The measure comes as the London Metal Exchange carries out a supply-chain review to address concerns that cobalt stored in its warehouses may be linked to child labor. The supply of the commodity, mostly mined in the Democratic Republic of Congo, faced scrutiny in recent years as humanitarian groups said it’s being produced in unethical conditions.
The newly sourced metal will be used in BMW’s next generation of electric vehicles that will be built from 2020, Andreas Wendt said at a briefing in Paris this week. The company won’t buy directly from small-scale Congolese mines in the short-term, he said.
Mines in Morocco and Australia “operate in line with our sustainability standards and there are no issues with working conditions such as child labor,” Wendt said.

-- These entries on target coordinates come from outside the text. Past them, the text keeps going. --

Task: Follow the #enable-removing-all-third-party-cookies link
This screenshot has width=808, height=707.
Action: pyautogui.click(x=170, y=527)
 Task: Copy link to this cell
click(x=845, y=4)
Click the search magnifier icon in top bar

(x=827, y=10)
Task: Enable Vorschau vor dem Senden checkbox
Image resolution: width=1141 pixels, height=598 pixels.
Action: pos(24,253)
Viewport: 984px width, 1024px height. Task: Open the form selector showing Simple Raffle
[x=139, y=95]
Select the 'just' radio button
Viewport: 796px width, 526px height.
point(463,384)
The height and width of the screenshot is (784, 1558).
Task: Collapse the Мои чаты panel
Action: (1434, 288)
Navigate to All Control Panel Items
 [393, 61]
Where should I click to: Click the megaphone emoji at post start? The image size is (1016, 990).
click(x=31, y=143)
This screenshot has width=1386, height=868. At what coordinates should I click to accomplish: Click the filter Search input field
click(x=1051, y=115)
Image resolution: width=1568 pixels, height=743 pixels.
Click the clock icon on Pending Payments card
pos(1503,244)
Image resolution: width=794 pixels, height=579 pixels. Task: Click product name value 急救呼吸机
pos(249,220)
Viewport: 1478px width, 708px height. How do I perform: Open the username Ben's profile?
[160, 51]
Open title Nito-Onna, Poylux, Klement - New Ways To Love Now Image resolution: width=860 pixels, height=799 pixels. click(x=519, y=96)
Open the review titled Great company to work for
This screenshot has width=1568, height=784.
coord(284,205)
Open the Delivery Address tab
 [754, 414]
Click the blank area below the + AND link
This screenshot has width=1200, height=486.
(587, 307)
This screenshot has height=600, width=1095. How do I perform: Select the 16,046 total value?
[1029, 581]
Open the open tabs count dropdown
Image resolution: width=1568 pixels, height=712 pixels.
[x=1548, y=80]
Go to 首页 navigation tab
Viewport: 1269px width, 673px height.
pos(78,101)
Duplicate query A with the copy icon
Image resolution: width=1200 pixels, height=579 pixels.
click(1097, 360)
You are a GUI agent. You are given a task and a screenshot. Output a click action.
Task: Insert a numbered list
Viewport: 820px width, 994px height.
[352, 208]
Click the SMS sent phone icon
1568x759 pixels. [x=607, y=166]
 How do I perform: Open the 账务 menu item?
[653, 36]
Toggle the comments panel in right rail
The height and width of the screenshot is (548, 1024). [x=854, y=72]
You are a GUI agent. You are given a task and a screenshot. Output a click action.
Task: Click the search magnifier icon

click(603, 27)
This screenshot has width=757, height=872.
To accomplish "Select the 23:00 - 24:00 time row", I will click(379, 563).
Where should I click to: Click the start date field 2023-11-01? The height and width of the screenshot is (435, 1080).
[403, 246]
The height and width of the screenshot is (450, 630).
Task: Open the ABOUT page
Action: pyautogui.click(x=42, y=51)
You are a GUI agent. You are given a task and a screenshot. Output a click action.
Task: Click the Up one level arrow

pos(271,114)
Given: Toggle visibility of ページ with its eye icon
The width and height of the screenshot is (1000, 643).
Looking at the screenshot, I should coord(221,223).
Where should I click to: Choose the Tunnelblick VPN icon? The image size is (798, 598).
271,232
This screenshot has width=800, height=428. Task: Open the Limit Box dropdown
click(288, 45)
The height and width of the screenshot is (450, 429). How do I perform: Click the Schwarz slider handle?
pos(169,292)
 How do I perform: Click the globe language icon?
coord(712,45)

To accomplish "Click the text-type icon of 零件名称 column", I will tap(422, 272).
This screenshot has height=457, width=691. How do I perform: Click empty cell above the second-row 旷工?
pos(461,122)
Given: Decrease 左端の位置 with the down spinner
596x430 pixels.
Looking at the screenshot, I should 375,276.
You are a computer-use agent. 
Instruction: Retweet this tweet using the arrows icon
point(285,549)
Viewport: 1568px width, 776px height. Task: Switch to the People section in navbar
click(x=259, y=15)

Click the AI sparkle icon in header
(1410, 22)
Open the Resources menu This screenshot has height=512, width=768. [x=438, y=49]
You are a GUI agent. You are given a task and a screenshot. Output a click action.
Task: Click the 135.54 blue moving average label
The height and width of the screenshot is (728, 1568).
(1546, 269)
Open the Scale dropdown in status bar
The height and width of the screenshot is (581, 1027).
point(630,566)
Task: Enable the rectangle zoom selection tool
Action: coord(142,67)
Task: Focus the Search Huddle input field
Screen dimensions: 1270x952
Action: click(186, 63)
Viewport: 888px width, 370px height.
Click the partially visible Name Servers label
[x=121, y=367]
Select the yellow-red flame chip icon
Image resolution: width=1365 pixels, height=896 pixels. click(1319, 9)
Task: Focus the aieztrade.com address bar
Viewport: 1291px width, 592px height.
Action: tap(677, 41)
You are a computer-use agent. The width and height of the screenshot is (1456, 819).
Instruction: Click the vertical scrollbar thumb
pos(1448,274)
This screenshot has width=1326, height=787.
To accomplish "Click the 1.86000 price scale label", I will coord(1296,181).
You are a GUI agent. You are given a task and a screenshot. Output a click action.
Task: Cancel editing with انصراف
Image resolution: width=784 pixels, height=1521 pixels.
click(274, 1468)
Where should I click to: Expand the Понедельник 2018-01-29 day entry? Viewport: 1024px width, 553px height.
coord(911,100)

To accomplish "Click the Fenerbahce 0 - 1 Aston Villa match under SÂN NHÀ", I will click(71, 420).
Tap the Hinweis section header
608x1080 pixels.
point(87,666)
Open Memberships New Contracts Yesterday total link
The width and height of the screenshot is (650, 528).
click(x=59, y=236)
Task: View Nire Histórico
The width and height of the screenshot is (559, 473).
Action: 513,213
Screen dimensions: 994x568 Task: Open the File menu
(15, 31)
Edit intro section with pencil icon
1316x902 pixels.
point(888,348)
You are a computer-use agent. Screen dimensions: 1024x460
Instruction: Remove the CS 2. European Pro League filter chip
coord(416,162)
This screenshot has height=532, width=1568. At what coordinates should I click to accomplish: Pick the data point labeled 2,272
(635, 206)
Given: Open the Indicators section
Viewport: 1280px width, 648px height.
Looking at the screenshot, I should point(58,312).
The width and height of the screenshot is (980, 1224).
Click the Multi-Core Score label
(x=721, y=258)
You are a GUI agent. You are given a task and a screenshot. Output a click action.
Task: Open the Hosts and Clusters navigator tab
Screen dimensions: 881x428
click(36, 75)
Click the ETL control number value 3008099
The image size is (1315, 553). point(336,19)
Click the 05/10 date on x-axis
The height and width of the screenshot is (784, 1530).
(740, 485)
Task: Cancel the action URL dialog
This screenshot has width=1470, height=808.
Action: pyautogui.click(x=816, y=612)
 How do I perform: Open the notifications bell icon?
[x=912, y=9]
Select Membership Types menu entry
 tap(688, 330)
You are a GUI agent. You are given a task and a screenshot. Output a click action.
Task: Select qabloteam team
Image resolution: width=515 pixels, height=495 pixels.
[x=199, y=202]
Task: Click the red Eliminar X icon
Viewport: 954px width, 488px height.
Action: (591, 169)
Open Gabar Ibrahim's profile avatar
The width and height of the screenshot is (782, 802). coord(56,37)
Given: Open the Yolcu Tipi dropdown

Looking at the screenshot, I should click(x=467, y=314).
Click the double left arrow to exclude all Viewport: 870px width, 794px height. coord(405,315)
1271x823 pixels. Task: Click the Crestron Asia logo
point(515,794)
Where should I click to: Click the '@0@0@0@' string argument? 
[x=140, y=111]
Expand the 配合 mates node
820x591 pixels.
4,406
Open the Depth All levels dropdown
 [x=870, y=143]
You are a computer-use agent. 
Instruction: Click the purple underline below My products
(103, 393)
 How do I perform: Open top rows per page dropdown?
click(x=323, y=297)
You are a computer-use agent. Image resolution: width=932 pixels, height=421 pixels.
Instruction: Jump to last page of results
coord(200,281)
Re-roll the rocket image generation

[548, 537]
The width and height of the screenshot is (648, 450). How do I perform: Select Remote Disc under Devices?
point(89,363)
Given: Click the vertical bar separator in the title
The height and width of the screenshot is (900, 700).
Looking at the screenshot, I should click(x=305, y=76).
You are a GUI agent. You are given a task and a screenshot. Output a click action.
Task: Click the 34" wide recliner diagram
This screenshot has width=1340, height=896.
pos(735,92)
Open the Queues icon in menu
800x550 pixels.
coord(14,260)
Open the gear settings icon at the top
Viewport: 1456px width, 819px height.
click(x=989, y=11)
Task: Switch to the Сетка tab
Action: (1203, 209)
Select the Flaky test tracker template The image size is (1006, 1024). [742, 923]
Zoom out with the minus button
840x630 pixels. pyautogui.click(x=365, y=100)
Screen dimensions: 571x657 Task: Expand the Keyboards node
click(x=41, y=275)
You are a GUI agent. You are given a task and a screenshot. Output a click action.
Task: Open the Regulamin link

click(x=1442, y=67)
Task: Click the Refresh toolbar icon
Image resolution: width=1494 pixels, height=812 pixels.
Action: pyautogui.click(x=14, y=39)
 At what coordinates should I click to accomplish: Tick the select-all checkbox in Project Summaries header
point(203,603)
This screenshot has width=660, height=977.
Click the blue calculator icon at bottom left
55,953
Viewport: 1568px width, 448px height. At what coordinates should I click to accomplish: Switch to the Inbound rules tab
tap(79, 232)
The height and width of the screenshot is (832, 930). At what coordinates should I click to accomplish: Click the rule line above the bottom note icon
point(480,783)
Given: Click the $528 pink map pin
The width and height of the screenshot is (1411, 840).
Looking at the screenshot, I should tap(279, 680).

Congo last year produced more than two-thirds of the world’s cobalt. While the commodity is mainly extracted from large industrial mines by companies including Glencore Plc, about 17 percent is dug by hand by thousands of miners operating in the southeastern Katanga region, before being sold on to intermediaries, according to trading house Darton Commodities Ltd.
Glencore Mine
Glencore will supply cobalt to BMW from its Murrin Murrin mine in Australia, a spokesman for the mining and trading group said by phone, declining to elaborate on volumes and other terms of the contract. This deposit is the largest source of mined cobalt in Australia, yet its production was less than a 10th of that from Glencore’s deposits in Congo last year, according to Darton.
The current situation at non-mechanized Congolese sites, known as artisanal mines, is “simply not compatible with our sustainability standards,” Wendt said.
Belgian battery-materials manufacturer Umicore SA said on Tuesday that an inflow of cheap, artisanal cobalt from mines that use child labor is distorting market prices and putting the company at a competitive disadvantage. Umicore in 2004 pledged to only tap bona fide sources of the metal.
BMW set up a three-year project late last year with Samsung SDI and the German government’s development agency in southeast Congo to improve working conditions at a single pilot mine. Should it prove a success “and can be transferred to other small non-industrial mines over the long term, sourcing cobalt from small mines could then become an option for us,” Wendt said.
In the meantime, the Australian and Moroccan cobalt will help BMW “achieve better long-term supply security and price stability,” he said.